▶ **WHAT TO PRODUCE**
Copy each line of the records that contains the word "Task", matching its capitalization exactly.

--- begin ---

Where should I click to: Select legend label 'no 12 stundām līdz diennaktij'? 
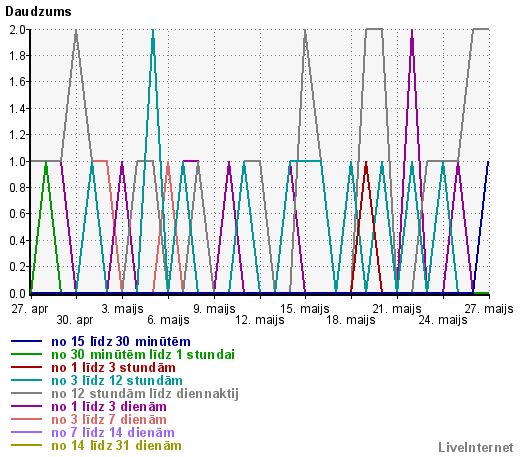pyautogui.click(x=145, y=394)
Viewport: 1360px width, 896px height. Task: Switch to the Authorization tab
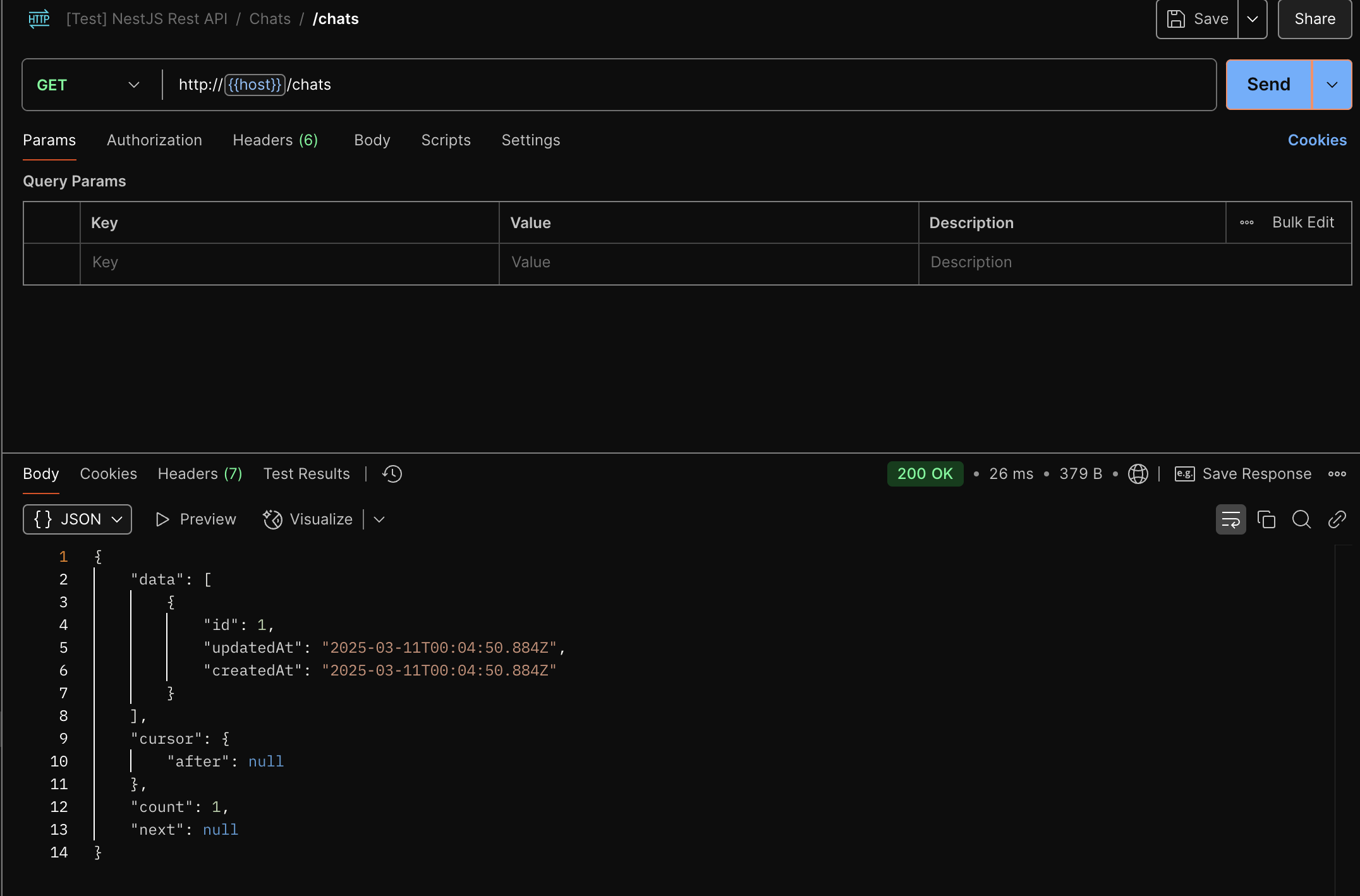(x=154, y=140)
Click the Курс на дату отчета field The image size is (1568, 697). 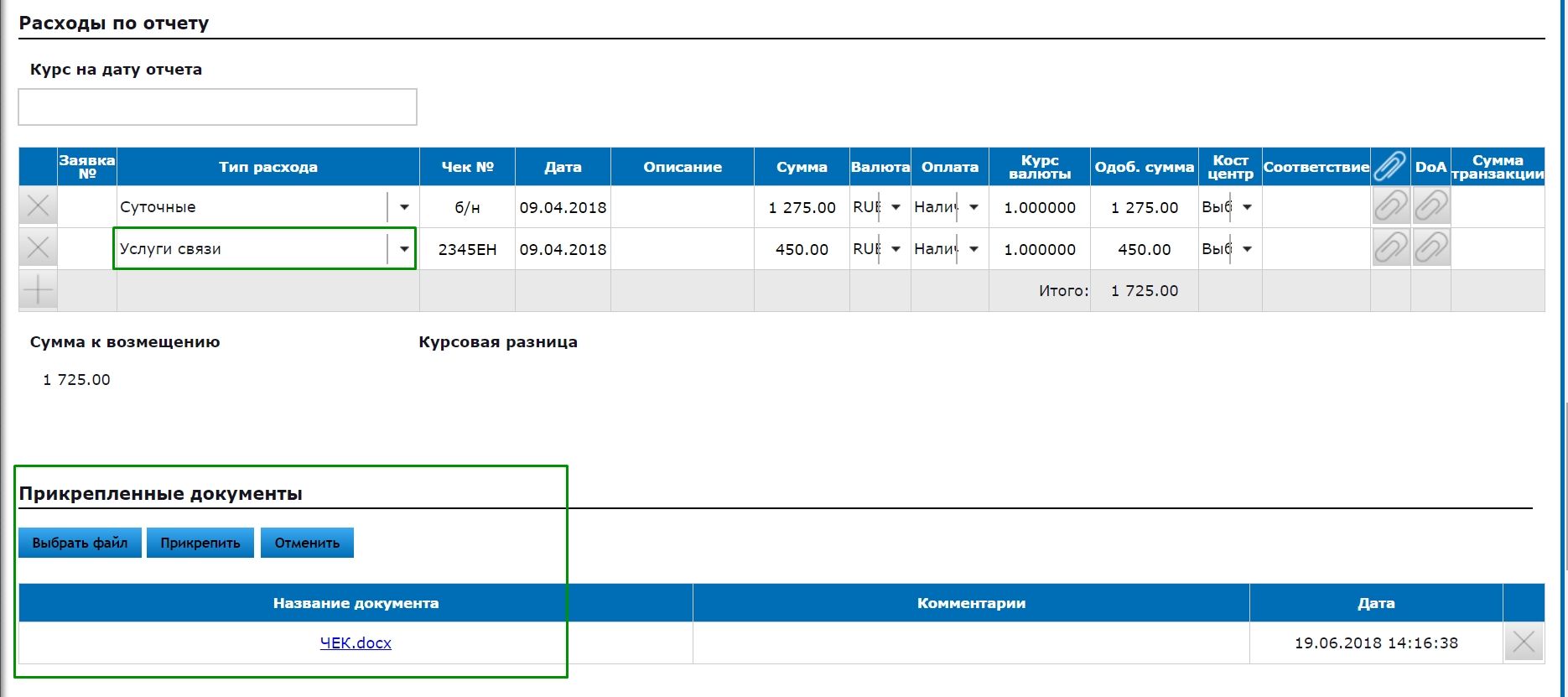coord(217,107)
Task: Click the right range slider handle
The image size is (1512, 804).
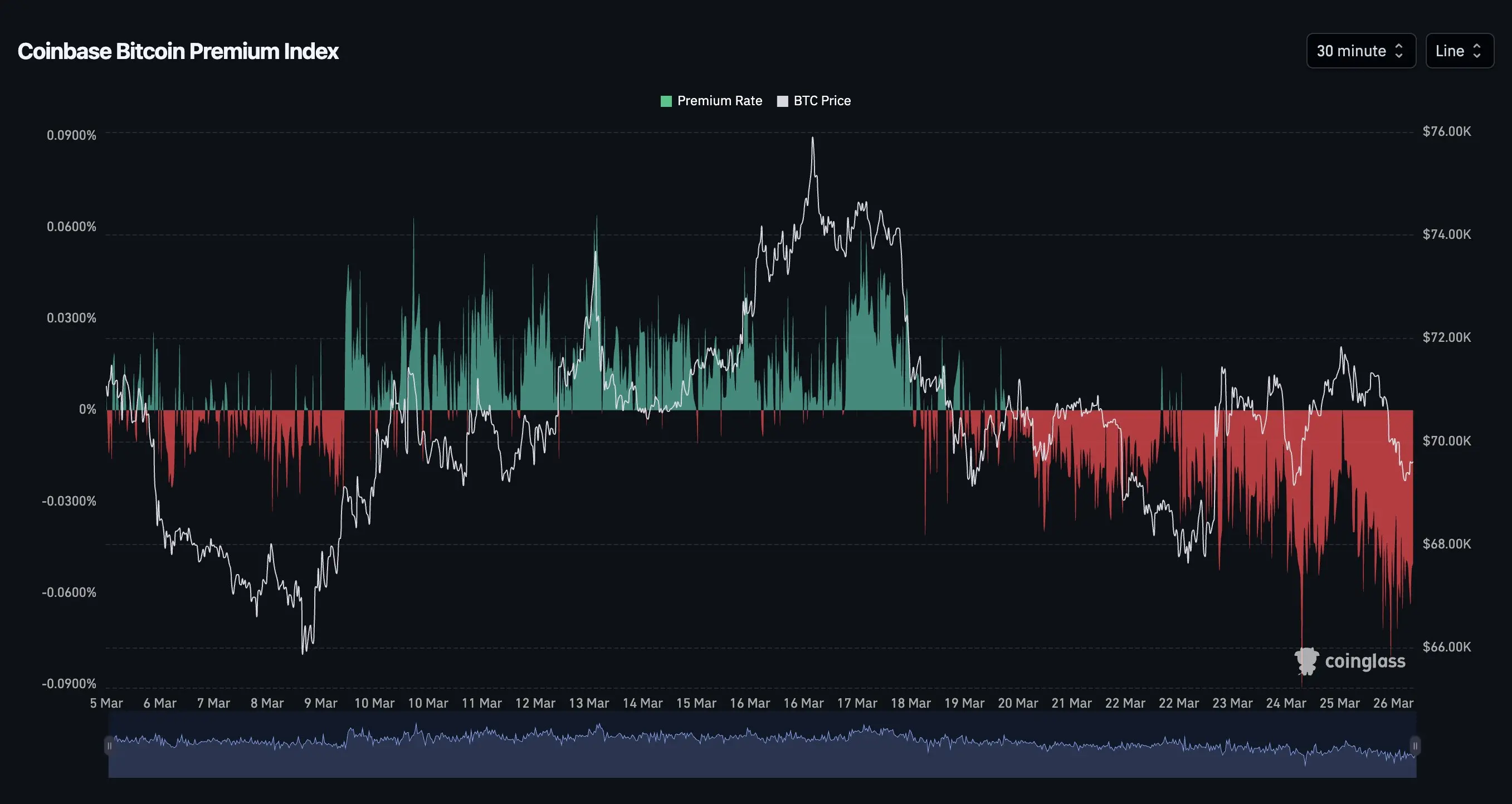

--- end ---

▶ **REPLY**
Viewport: 1360px width, 896px height. Task: Switch to the Authorization tab
Task: Click the right range slider handle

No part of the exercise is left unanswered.